Pour la Cour de cassation, ne peut être refusée la demande de congé parental formulée seulement 5 jours avant la date prévue pour son départ, au lieu des 2 mois prescrits par la loi. Cass. soc. 18 sept. 2024 no 23-18.021
Un motif tiré de la vie personnelle du salarié ne peut, en principe, justifier un licenciement disciplinaire, sauf s’il constitue un manquement de l’intéressé à une obligation découlant de son contrat de travail.
Une salariée d’une CPAM avait envoyé avec son courriel professionnel, des messages à caractère raciste et xénophobe destinés au moins à deux autres salariés de l’organisme.

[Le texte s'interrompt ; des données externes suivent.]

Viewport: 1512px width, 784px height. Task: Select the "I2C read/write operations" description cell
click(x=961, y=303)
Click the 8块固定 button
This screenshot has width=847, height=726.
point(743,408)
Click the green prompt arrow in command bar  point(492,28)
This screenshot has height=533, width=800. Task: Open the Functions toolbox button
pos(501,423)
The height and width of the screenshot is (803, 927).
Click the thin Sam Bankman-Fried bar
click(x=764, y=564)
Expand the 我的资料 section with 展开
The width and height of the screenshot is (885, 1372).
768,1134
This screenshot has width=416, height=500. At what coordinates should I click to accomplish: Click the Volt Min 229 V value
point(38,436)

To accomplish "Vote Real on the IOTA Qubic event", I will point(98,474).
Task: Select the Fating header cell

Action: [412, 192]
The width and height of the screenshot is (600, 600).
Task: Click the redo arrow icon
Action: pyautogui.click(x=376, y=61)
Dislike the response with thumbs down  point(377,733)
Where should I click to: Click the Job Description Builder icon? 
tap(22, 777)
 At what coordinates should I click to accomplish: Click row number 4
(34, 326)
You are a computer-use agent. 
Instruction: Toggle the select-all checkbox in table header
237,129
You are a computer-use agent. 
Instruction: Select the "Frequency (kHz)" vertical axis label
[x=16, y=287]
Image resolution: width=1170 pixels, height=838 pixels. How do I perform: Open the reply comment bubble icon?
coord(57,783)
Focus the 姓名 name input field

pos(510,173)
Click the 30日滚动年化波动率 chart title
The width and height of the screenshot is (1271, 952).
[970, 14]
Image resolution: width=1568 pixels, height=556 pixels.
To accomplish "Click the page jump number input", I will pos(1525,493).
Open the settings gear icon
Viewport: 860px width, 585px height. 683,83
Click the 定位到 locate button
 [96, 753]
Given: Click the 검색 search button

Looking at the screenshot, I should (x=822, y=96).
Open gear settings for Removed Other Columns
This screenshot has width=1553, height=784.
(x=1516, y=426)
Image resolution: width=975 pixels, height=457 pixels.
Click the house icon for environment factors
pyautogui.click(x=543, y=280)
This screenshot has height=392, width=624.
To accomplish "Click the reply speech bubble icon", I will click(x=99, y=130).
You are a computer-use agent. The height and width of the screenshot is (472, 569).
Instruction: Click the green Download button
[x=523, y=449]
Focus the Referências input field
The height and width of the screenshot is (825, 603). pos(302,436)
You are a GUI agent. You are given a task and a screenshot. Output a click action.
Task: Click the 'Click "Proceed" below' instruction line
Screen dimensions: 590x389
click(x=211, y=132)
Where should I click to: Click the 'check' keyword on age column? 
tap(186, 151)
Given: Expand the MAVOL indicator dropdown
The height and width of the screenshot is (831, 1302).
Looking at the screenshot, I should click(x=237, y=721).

Celle-ci avait alors été licenciée pour faute grave.
La Cour d’appel, approuvée par la Cour de cassation, a invalidé le licenciement au motif que les messages litigieux s’inscrivaient dans le cadre d’échanges privés à l’intérieur d’un groupe de personnes, qui n’avaient pas vocation à devenir publics et n’avaient été connus par l’employeur que suite à une erreur d’envoi de l’un des destinataires.
La Cour retient également que la lettre de licenciement ne mentionnait pas que les opinions exprimées par la salariée dans ces courriels auraient eu une incidence sur son emploi ou dans ses relations avec les usagers ou les collègues et ne constituait donc pas une atteinte aux principes de neutralité et de laïcité exigés d’un agent qui participant à une mission de service public.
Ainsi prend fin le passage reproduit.